Fusion of virtual and real body mandible. (a) Original view, (b) Virtual mandible model obtained from 3D scanning, (c) Fusion view (reduce the transparency of virtual models), (d) Fusion view (keep only feature points).

Fig. 9.
figure 9

TRE of all verification points in four cases.

5 Conclusion

This paper proposes a new augmented reality display system in oral and maxillofacial surgery. According to the statistical shape model of the mandible of 100 patients, a general occlusal splint was designed. The virtual model of the real phantom and cadaveric mandible cases were obtained by 3D scanning and positioned and tracked in real space based on the image marker. The fusion accuracy and feasibility of the proposed system were verified by comparison with the method in reference [19]. Surgeons can mark the planned surgical plan and the path of the surgery on the patient’s 3D model before the operation using the proposed system.

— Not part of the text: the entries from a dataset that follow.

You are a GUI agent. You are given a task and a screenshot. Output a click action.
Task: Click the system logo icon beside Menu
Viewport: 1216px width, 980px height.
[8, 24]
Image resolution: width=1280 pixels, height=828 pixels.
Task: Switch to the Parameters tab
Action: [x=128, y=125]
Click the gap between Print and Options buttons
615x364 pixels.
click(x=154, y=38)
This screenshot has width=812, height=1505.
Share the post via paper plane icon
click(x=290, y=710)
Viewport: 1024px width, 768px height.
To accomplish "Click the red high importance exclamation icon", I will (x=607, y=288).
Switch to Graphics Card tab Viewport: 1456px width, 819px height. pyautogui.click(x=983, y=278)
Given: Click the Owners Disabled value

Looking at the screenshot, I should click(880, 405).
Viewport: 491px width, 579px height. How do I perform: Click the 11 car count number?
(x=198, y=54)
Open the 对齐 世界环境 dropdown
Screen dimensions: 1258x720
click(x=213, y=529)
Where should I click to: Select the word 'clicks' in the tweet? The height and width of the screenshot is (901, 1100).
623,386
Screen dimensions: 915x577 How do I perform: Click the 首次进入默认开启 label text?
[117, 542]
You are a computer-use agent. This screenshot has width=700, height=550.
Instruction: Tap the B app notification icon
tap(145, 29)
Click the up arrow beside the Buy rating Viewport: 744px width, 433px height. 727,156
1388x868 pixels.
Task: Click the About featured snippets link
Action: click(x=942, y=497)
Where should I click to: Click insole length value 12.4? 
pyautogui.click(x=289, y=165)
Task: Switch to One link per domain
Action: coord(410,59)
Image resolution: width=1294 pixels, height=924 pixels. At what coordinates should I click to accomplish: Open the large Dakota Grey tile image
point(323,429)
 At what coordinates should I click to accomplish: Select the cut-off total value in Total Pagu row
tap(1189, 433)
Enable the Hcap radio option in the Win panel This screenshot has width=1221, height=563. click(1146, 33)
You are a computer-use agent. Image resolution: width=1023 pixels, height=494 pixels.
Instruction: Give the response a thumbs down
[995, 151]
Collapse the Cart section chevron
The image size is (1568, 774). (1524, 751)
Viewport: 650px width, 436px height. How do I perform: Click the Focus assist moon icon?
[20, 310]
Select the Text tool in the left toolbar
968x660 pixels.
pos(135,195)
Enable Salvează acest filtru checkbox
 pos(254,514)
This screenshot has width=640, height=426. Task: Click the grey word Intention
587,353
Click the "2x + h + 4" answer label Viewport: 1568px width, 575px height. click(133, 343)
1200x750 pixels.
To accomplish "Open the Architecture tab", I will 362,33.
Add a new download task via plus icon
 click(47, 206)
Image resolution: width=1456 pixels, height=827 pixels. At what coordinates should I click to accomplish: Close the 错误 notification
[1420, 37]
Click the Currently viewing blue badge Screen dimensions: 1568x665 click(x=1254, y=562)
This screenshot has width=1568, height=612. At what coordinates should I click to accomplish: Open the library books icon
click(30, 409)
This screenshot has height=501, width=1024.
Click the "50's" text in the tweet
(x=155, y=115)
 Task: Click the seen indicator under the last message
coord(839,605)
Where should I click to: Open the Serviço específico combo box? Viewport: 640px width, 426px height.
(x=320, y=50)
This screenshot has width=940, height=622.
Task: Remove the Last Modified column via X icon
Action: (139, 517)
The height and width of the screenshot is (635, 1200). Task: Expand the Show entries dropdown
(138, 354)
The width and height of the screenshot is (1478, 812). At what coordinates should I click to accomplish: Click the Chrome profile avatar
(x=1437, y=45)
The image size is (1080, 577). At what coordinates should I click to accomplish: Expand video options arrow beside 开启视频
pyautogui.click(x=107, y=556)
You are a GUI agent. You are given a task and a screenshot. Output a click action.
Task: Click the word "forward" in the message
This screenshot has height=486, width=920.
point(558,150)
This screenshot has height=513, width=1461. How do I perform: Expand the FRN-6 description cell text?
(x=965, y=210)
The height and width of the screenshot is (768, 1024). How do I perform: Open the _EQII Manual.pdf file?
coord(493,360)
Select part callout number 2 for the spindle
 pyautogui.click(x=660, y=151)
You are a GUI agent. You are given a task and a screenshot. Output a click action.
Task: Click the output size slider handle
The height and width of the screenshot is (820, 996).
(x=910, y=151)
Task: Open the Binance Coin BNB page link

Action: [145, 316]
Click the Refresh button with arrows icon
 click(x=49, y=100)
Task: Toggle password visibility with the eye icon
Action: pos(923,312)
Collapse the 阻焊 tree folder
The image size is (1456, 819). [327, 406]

During the operation, the virtual model and the actual surgical area fusion view can be obtained easily when patients wear a universal occlusal splint. The trajectory marked by the doctor in advance will be displayed on the planned position in the real scene to assist the doctor in the operation. Experimental results show that the accuracy of the proposed system is within the allowable range of actual surgical error, with an average fusion error of 1.38 \(\pm \) 0.43, proving the reliability of the proposed system. In addition, personalized splints and secondary CT scanning are no longer necessary in the proposed system. In summary, the proposed system has development potential for assisting surgeons in improving surgical accuracy and reducing operational difficulty.